▸ **Material provided**
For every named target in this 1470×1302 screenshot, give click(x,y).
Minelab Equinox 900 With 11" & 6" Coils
--
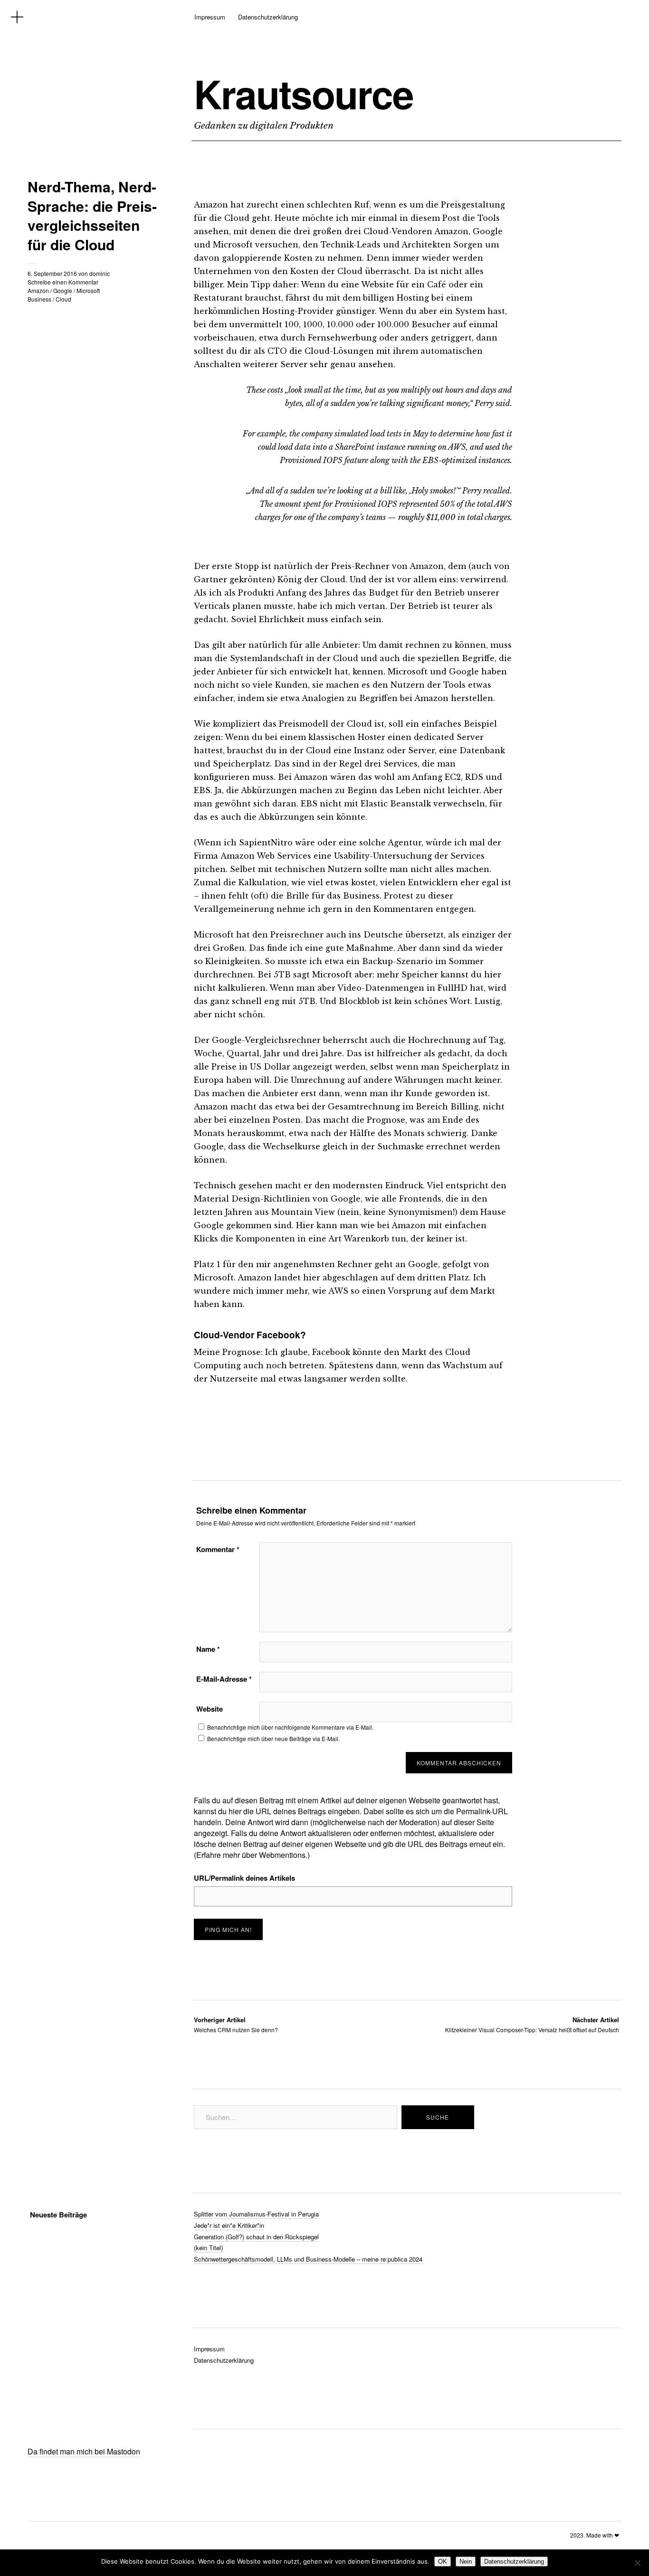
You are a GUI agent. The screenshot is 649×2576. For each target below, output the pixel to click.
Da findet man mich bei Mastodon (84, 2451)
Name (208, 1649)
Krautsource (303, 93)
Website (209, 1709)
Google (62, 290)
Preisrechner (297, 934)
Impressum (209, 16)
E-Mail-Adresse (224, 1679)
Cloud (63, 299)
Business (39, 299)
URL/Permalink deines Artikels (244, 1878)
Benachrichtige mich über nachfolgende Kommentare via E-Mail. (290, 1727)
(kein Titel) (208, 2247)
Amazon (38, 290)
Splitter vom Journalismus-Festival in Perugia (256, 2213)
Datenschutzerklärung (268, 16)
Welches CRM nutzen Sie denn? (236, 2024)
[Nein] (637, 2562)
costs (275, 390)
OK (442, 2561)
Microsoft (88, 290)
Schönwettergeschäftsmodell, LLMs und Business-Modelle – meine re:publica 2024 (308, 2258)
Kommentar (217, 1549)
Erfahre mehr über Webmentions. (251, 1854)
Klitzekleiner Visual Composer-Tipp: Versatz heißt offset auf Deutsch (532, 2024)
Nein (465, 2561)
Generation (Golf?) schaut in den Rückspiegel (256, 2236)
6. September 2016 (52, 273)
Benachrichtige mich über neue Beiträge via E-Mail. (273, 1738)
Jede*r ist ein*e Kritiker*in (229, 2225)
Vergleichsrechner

▸ **The problem**
Could you set down, word for word, only the lines above from the line with "For every named" to the line with "Minelab Equinox 900", including both?

▸ **Response to this exercise**
For every named target in this 1470×1302 screenshot, give click(x,y).
Minelab Equinox 900 With 11" & 6" Coils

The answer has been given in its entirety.